BERLIN - More than 70 years after the Berlin Zoo forced Jewish shareholders out of its ranks, the institution is trying to come clean about its own dark chapter during the Nazi era.
A Berlin historian is combing through thousands of names to identify members made to sell their shares back to the zoo at a loss under the Third Reich, and has begun tracking down their descendants ahead of publishing her findings.
"Jews were very important for the zoo," said historian Monika Schmidt, who estimates up to a quarter of the zoo's 4,000 shareholders in the 1930s were Jewish.
"But they were pushed out step by step by the zoo itself, before the Nazi state asked any institution to do those things," Schmidt told AFP.
Zoo shareholders did not receive dividends, but their families enjoyed free entry and the prestige of supporting an important social institution.
Their exclusion is just one example of how Jews were pushed out of public life in 1930s Germany and stripped of their assets.
"Today, the zoo is just a zoo, with animals to watch," said Schmidt, with the Center for Research on Antisemitism in Berlin.
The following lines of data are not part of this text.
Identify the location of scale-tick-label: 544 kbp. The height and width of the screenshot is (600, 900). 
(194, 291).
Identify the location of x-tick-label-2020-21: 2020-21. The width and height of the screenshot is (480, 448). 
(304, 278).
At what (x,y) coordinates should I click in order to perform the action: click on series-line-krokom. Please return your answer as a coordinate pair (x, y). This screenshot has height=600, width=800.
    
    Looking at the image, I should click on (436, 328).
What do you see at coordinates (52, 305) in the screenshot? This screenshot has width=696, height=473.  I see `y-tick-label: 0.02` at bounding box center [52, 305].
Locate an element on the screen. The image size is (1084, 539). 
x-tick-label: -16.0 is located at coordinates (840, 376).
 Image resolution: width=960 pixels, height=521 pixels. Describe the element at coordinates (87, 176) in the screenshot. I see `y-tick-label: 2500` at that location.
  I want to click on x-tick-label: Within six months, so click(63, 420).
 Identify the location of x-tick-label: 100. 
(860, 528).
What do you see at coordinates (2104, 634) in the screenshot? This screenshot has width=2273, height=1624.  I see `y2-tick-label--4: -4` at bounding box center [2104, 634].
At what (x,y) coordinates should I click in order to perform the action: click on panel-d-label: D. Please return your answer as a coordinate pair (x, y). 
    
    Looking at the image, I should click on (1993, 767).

"But in former times, the zoo was a very important meeting place for the city."
As part of her research Schmidt found Jochanan Asriel, 89, whose grandfather was a shareholder.
As a boy, Asriel lived close enough to ride his bike to the zoo's playground.
"I went there every day in the afternoon, and there was a big coffee house in the open, where they served beer," Asriel told AFP by phone. "Every day there was another orchestra playing."
Asriel fled Germany as a teenager in 1939 and now lives in Haifa, Israel.
"I remember all the animals, and I remember where they were placed," Asriel said.
"I don't remember what I ate yesterday, but what I remember from the zoo, I remember very well."